Exercise brief: Below is a listing; repeat exactly the lines from the one containing "Open the Redattore dropdown" to the one containing "This screenshot has width=1198, height=824.", both included.

Exercise inputs:

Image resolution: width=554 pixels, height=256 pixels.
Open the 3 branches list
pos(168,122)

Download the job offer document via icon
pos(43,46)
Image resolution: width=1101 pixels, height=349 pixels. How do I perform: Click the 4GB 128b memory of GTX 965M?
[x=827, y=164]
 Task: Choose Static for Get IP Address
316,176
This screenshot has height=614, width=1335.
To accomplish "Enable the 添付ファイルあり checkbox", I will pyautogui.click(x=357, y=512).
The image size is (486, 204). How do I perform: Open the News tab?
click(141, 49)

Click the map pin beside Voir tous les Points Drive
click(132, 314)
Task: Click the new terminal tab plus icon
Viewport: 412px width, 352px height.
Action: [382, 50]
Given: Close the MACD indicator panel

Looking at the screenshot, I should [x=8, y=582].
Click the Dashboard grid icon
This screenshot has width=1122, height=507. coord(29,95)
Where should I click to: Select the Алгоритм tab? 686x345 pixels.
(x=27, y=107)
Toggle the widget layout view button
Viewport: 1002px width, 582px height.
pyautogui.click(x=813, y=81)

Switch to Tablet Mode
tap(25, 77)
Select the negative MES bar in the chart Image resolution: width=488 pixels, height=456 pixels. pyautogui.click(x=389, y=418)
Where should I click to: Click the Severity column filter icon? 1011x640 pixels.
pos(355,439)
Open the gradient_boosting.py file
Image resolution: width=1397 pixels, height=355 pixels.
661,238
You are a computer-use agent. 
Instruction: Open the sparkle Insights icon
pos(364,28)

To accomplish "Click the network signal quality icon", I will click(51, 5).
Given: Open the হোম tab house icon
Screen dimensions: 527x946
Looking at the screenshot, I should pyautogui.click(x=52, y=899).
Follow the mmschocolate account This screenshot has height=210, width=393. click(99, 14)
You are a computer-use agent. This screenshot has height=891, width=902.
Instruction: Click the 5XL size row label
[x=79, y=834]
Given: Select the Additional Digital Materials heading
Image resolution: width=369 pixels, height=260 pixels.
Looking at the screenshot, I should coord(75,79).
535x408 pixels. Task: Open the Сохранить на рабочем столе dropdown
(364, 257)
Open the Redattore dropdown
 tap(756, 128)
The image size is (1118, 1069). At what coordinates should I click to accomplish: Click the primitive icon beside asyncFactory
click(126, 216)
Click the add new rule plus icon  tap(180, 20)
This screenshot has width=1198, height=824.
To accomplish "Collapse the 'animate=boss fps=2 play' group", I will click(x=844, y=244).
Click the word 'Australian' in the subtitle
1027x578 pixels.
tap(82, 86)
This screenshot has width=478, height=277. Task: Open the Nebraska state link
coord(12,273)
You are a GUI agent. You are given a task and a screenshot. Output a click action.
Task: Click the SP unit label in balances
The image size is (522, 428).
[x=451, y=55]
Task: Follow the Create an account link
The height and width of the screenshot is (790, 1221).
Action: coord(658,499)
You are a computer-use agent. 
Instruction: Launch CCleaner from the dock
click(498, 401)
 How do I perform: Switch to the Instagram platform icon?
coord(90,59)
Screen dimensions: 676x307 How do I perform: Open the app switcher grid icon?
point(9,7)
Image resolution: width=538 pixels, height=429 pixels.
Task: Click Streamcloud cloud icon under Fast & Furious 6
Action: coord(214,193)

Output of the exercise:
Open the Redattore dropdown
 tap(756, 128)
The image size is (1118, 1069). At what coordinates should I click to accomplish: Click the primitive icon beside asyncFactory
click(126, 216)
Click the add new rule plus icon  tap(180, 20)
This screenshot has width=1198, height=824.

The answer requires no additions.